そんな中、被災地支援に特化したクリエイティブレーベル「beatfic experiment(ビートフィック エクスペリメント)」は、能登の流木から作った風鈴の制作や大阪での食・アートをテーマにしたイベントなど、クリエイティブの分野から復興支援の輪を広げています。


今回は、beatfic experimentの代表兼クリエティブディレクターであるイトウタクミさんに立ち上げまでの背景や、クリエイティブレーベルとして復興支援を行う意義について話を伺いました。


イトウタクミ:2000年生まれ。福島県出身。明治大学商学部卒業。被災地支援を軸にしたクリエイティブレーベル「beatfic experiment」代表兼クリエイティブディレクター。
イトウタクミ:2000年生まれ。福島県出身。明治大学商学部卒業。被災地支援を軸にしたクリエイティブレーベル「beatfic experiment」代表兼クリエイティブディレクター。


静かに、そっと手を差し伸べるような優しさが必要



──この活動を始める前のご経歴を簡単に教えてください。


ブランディングコンサルタントの会社で、インターン期間を含めて約1年ほど働いていました。海外に通用するような「侘び寂び」を意識したデザインを強みにした会社だったのですが、そこでラグジュアリーブランドやホテルなどのブランディング、ビジュアルアイデンティティの企画に携わっていて、


海外のフェスティバルの案件などにも関わらせてもらいました。



──もともと日本の伝統に興味があったんですか?


そうですね。
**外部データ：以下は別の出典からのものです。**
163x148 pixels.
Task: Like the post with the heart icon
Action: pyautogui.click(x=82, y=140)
福島県出身なんですが、浪江町大堀地区に「大堀相馬焼」という伝統工芸があります。東日本大震災の後、その地域が帰宅困難区域に指定されてしまって。その窯元の避難先がたまたま自宅の近くだったので、大堀相馬焼のブランディングデザインに携わる機会があり、昔から伝統工芸が身近にありましたね。



──東日本大震災は、福島で経験されたんですね。


私が住んでいたのは内陸だったので津波の被害こそありませんでしたが、自宅は瓦屋根が落ちて半壊しました。


あの日は、放課後に友だちの家の近くで5人くらいで遊んでいたんです。ちょうど家に入ろうとした時に突然、大きな揺れがきて。立っていられないほどの揺れで、気がついたら友だちの家の一階がぺちゃんこに潰れて、二階建ての家がまるで平家のようになっていました。震度6強だったと思います。
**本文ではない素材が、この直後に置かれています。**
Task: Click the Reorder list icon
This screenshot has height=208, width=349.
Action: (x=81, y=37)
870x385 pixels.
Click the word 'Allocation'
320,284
畑や道路に逃げても、地割れや陥没が起きていて、マンホールが自分の背丈くらいまで隆起していたり……。とにかく、みんなで輪になってしゃがみ込むことしかできませんでした。その後、すぐに祖母が迎えに来てくれて、なんとか避難できました。



──震災後はどのように過ごしていたんですか?


家自体は半壊でしたが、屋根をブルーシートで覆えば住めないことはなかったので、家族みんなでリビングに布団を敷いて寝る生活を続けていました。ただ、水道は1ヶ月近く止まっていたので、生活は大変でしたね。
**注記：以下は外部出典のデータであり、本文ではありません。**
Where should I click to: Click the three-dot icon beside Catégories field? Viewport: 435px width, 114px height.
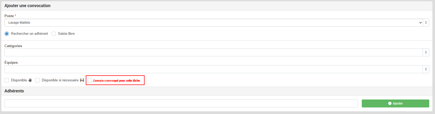[426, 52]
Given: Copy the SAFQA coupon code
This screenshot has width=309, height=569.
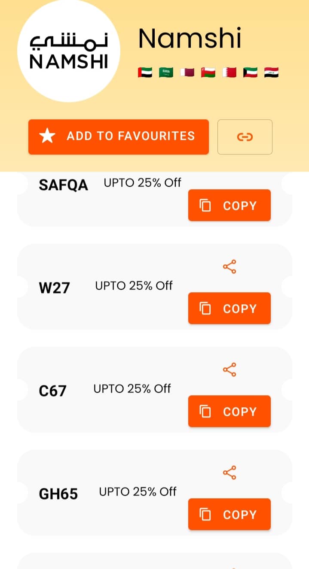Looking at the screenshot, I should (229, 206).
祖父が放射線量計を製造している会社に勤めていて、震災当時は中国に出張中だったんです。原発事故のニュースが届いたのか、国際電話で「今すぐ逃げたほうがいい」と連絡があって。でも道路は陥没しているし、ガソリンもない。新幹線も止まっていて、とても避難できる状況ではなかったので、自宅で避難生活を送るしかありませんでした。


当時は、ガソリンを求めて並んでいた車の排気口が雪で埋もれてしまい、一酸化炭素中毒で亡くなった方もいました。そういった二次被害も起きてしまっている状況でした。



──東日本大震災以降、福島での被災地支援には継続的に関わっていたとお聞きしました。


震災後もいろいろな形で地元と関わり続けてはいました。震災が来た2年後の小学6年生の時、参議院主催の「こども国会」に出席したことがあって。全国の代表の小学生たちが国会議事堂に集まって、復興や家族、地域、世界とのつながり方について意見を交わす場だったのですが、実際に国会議事堂でスピーチをさせてもらったんです。高校生の時には福島県の防災マップのデザイン制作に関わったこともありました。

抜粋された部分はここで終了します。